The OpenMP parallelization of tbbprimes5.cpp and the TBB parallelization trap_tbb.cpp both exhibit the familiar Loop Parallel pattern. The OpenMP code in tbbprimes5.cpp also illustrates Master-Worker.

Our use of the Shared Queue pattern in tbbprimes5.cpp constitutes a new mid-level parallel programming pattern.
- Computation in a Task Queue pattern is organized as a series of tasks for distribution among threads of execution. The tasks often have variable or unpredictable computational sizes, so some threads may carry out multiple tasks while another other thread continues with a lengthy task. This behavior means that Task Queue offers some natural load balancing among threads, which makes good use of those threads' execution time.
Task Queue is closely related to Shared Queue (which one often needs in order to manage a task queue correctly in parallel) and Master-Worker (since a Task Queue algorithm is ordinarily a special case of Master-Worker). However, Task Queue is worth treating as a pattern in its own right, especially because of its natural load balancing property.

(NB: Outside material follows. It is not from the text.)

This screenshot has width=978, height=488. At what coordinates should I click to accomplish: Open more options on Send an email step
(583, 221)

An essential difference between Task Queue and Shared Queue is that Task Queue concerns structuring a program, whereas Shared Queue pertains to structuring data.
This suggests categories for mid-level patterns.
- Program structure patterns: Loop Parallel, SPMD, Fork-Join, Master-Worker, Task Queue
- Data structure patterns: Shared Array, Shared Queue
Likewise, we can identify categories for low-level patterns.
- Execution progress patterns: Thread Pool
- Coordination patterns: Message Passing, Collective Communication, Mutual Exclusion
We choose the category name "Execution progress" because Thread Pool has to do with providing resources for parallel execution of machine instructions, not coordination of those resources.

Deliverables

All of your code for this assignment should already be contained in commits. Modify the most recent commit message to indicate that you are submitting the completed assignment.

thing4$  git commit --amend

Add the following to the latest commit message.

    lab20: complete

If your assignment is not complete, indicate your progress instead, e.g.,
    lab20: items 1-5 complete, item 6 partial
You can make later commits to submit updates.

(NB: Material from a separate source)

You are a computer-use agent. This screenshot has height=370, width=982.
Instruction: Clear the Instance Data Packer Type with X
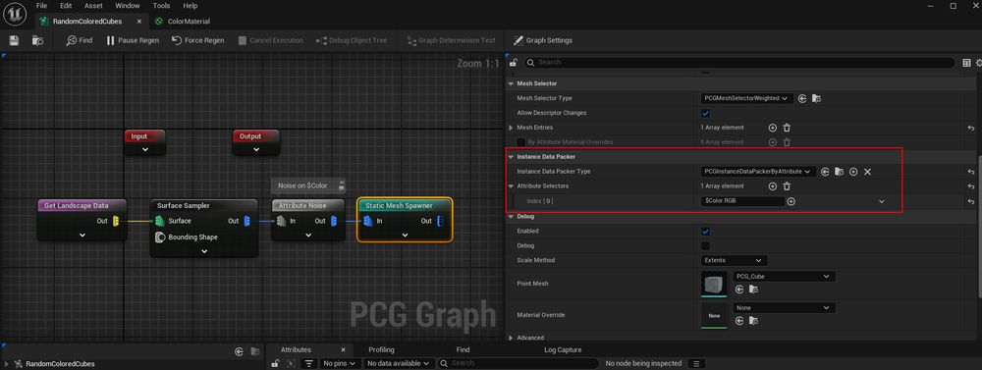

Finally, pull/push your commits in the usual way.

thing4$  git pull origin master
thing4$  git push origin master

Files: trap_tbb.cpp trap_tbbL.cpp tbb/Makefile tbb/sieve.cpp sievetest.sh README sievetest.*_* stl/Makefile stl/sieve.cpp stl/omprimes1.cpp tbb/tbbprimes1.cpp tbb/tbbprimes2.cpp tbb/tbbprimes3.cpp tbb/tbbprimes4.cpp tbb/tbbprimes5.cpp

Use one of the git stratgies in lab1 Deliverables to submit your work in this lab. For example, if you worked exclusively on thing3, include the name thing3 in your commit message.

thing3$  cd ~/PDC
thing3$  git pull origin master
thing3$  git add -A
thing3$  git commit -m "Lab 20 submit (thing3)"
thing3$  git push origin master

Likewise, if you worked on both link machines and a thing, you can rename your lab20 folders and submit each, with commit messages indicating the computer on which that commit was created.

Also, fill out this form to report on your work.

See lab1 Deliverables section if you need to set up the cluster you used for git.

If you did your work on two different clusters, submit work from both of them using one of the strategies in lab1 Deliverables.

This lab is due by Saturday, October 29, 2016.